1. ## Field and vector space

Let F be a field with $\displaystyle q$ elements and let V be a vector space above F with dimension of $\displaystyle n$.

1. How many different basis do V have?
2. How many subspaces of dimension of $\displaystyle k$ do V have?

2. Originally Posted by Also sprach Zarathustra
Let F be a field with $\displaystyle q$ elements and let V be a vector space above F with dimension of $\displaystyle n$.

1. Who many different basis do V have?
2. Who many subspaces of dimension of $\displaystyle k$ do V have?

It is not "who" but "how"...!נו באמת

Anyway: how many elements in V can be the first element in the basis? (all but the zero vector): how many elements can be the second element in a basis? (all but the scalar multiples of the first one, and there are q multiples like these), etc.

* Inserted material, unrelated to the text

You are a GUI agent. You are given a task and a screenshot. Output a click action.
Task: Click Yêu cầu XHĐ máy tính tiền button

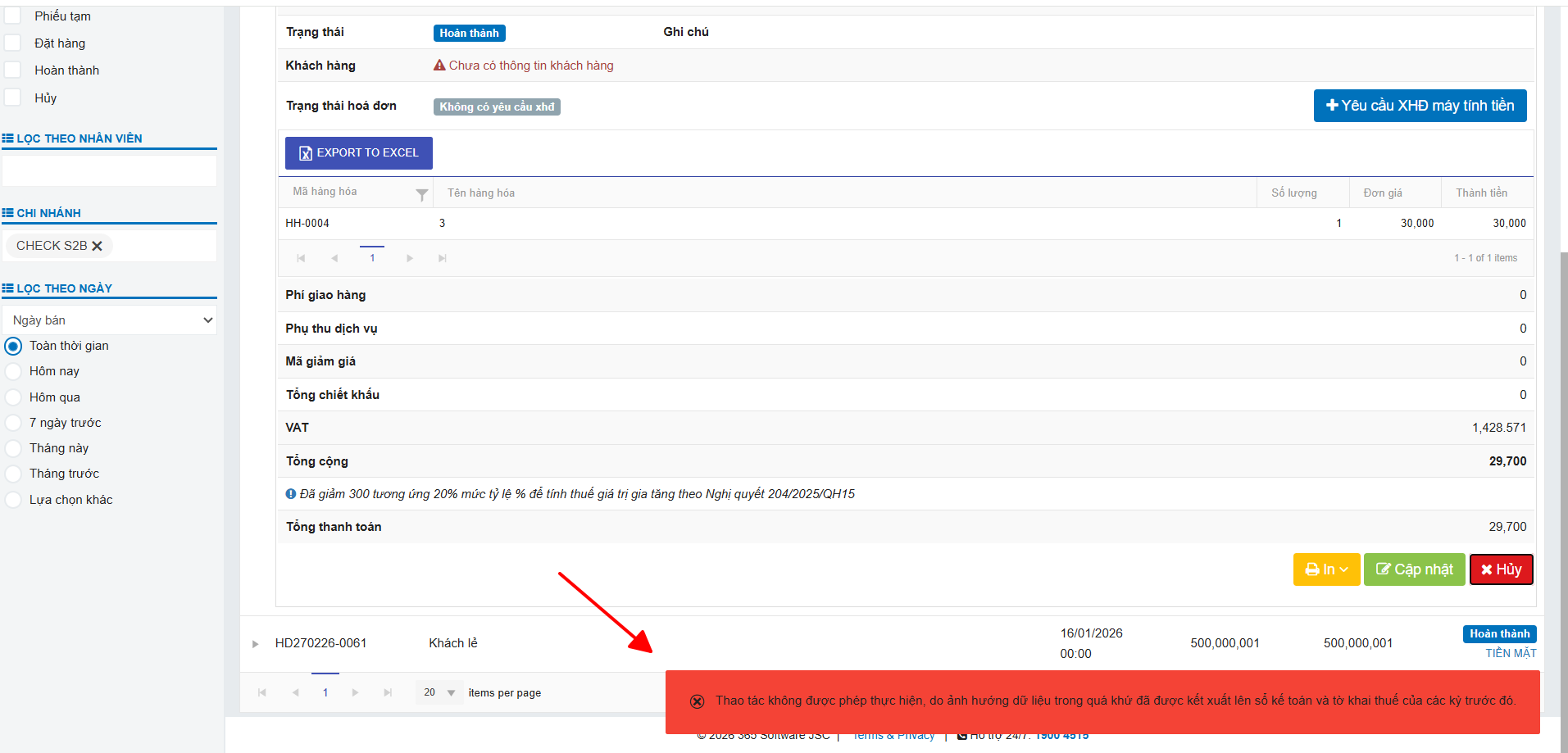[1420, 106]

Try now to do the second part by yourself.

Tonio

3. Shalom! I am mitbaesh beatzmi...
Can you please write the whole answer for the question.
1. q^n-1 ?
2.?

4. p.s:
What is MHF expert mean?

5. Originally Posted by Also sprach Zarathustra
p.s:
What is MHF expert mean?
Math Help Forum Expert.

Tonio

6. Originally Posted by Also sprach Zarathustra
Shalom! I am mitbaesh beatzmi...
Can you please write the whole answer for the question.
1. q^n-1 ?
2.?

No, not the whole answer but some highlights: there are $\displaystyle q^n -1$ choices for the first vector (since zero cannot be part of a basis), then there are $\displaystyle q^n-q$ choices for the second vector (all the available vectors minus those that are a scalar multiple of the first one), then there are $\displaystyle q^n-q^2$ choices for the third one (all the possible vectors minus all the scalar multiples of the first two), etc.
All in, there are $\displaystyle (q^n-1)(q^n-q)(q^n-q^2)$...try to end the argument by yourself now.

Tonio

Ps ...הרבה יותר כיף לגלות את הפתרון בעצמך, אפילו אם זה קשה, מאשר לקבל את הכל מוכן

7. And what about 2?

8. Originally Posted by tonio
no, not the whole answer but some highlights: There are $\displaystyle q^n -1$ choices for the first vector (since zero cannot be part of a basis), then there are $\displaystyle q^n-q$ choices for the second vector (all the available vectors minus those that are a scalar multiple of the first one), then there are $\displaystyle q^n-q^2$ choices for the third one (all the possible vectors minus all the scalar multiples of the first two), etc.
All in, there are $\displaystyle (q^n-1)(q^n-q)(q^n-q^2)$...try to end the argument by yourself now.

Tonio

ps ...הרבה יותר כיף לגלות את הפתרון בעצמך, אפילו אם זה קשה, מאשר לקבל את הכל מוכן
גם אתה מישראל?

9. Originally Posted by Defunkt
גם אתה מישראל?

אלא מה? מי עוד כותב עם הסימנים המעצבנים הללו

Tonio

10. יפה יפה... אני מניח שכבר סיימת תואר ראשון?